Deepfakes: Trick Or Treat? By Kietzmann, J., Lee, L. W., McC

Deepfakes: Trick or Treat? By: Kietzmann, J., Lee, L.W., McCarthy, I.P. and Kietzmann, T.C. In the journal: Business Horizons. The authors Jan H. Kietzmann Ian P.

Deepfakes leverage powerful techniques from machine learning and artificial intelligence to manipulate or generate visual and audio content with a high potential to deceive. The phenomenon gained attention when a user on Reddit, known as “deepfakes,” shared the first instances of celebrity face swaps in adult videos, sparking widespread interest and concern. Deepfakes use sophisticated AI techniques to create highly realistic yet fabricated images and sounds, posing significant challenges and risks to society and individual privacy.

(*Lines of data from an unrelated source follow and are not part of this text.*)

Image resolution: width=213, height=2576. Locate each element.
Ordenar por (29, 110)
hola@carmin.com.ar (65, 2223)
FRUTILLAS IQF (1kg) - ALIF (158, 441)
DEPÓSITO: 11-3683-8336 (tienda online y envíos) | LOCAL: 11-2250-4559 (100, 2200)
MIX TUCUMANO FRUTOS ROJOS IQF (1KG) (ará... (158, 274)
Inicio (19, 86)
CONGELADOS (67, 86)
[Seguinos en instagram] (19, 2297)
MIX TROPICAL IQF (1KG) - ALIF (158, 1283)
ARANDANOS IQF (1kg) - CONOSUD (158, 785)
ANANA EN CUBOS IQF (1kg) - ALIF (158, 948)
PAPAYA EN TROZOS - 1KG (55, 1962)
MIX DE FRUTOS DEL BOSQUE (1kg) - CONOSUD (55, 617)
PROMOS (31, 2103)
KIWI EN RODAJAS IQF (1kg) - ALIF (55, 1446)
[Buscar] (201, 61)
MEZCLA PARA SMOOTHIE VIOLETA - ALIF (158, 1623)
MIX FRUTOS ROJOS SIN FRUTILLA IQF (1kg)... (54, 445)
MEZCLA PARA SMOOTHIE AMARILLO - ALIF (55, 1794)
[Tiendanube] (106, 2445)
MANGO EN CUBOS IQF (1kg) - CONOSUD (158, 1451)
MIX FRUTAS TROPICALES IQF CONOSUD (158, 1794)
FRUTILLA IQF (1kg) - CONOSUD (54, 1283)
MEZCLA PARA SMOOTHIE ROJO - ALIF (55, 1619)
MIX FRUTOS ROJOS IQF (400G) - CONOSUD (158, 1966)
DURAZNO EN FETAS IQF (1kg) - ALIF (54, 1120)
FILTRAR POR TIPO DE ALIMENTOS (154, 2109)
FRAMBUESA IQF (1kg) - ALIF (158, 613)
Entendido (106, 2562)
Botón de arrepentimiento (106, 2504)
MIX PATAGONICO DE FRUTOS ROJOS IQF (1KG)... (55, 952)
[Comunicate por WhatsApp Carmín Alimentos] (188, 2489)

Understanding deepfakes requires insight into their technological foundations. Many deepfakes are created through a process involving deep neural networks, specifically autoencoders, which are trained to recognize and reproduce facial features. These autoencoders consist of an encoder, a latent space, and a decoder. The encoder compresses the facial image into a set of measurements, capturing essential features like eye openness, head pose, and emotional expression. This compressed data, stored in the latent space, allows the model to generate or recreate faces with remarkable accuracy. The decoder then reconstructs the face, and by sharing the encoder across multiple networks, creators can align the latent spaces of different individuals, facilitating face swapping and other manipulations.

Deepfakes can be classified into various types—photo, audio, and video deepfakes—each with distinct applications and implications. Photo deepfakes include face and body swapping, enabling individuals to alter appearances or place themselves into various scenarios for entertainment or marketing, such as virtual try-ons. Audio deepfakes involve voice swapping or speech synthesis, which can be used maliciously to impersonate voices in fraud or harassment or beneficially to automate voiceovers and narration. Video deepfakes encompass face swapping, face morphing, and full-body puppetry, allowing for realistic impersonations and scene recreations, which have profound effects on media authenticity, advertising, and entertainment industries.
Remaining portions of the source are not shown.